Stored dataset items:
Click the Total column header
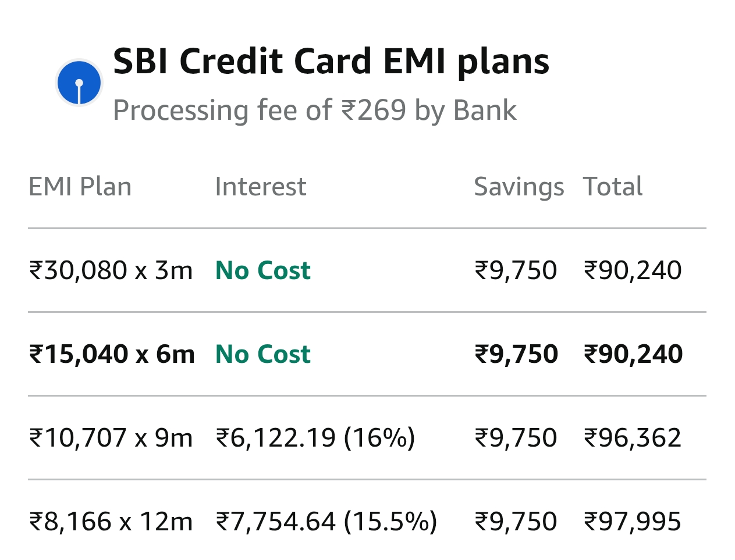This screenshot has height=560, width=735. (613, 187)
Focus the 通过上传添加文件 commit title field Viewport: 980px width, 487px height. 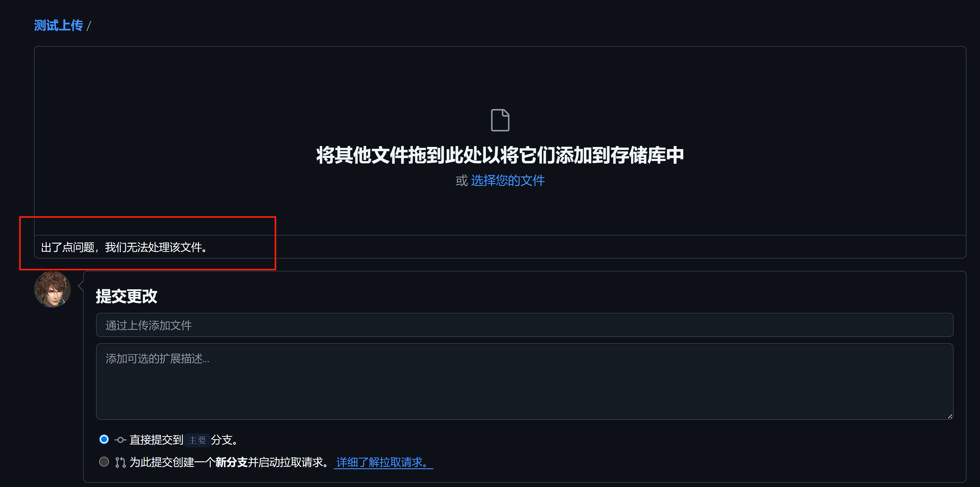coord(524,325)
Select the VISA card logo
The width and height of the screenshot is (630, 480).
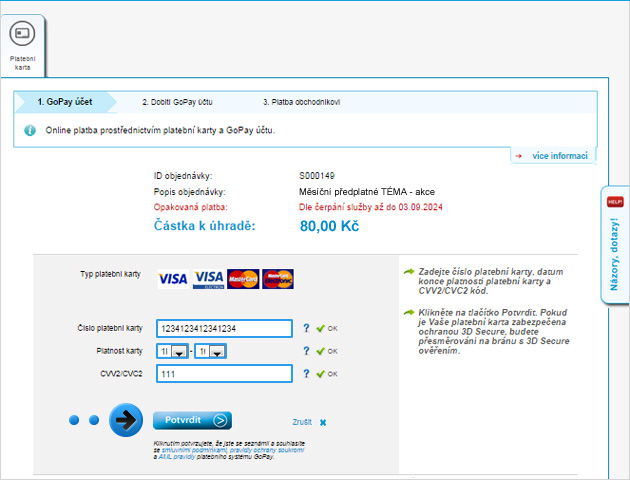point(173,279)
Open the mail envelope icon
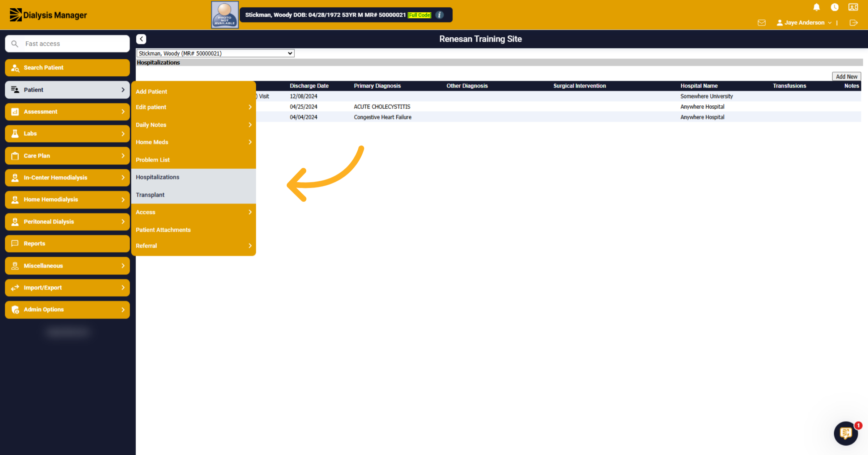The width and height of the screenshot is (868, 455). (761, 22)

> **WHAT TO DO**: With the pictures left out, copy exactly the lines above from the line containing "The width and height of the screenshot is (630, 480)." through the last line of the entries.

> **EXERCISE RESPONSE**:
The width and height of the screenshot is (630, 480).
point(173,279)
Open the mail envelope icon
The width and height of the screenshot is (868, 455). (761, 22)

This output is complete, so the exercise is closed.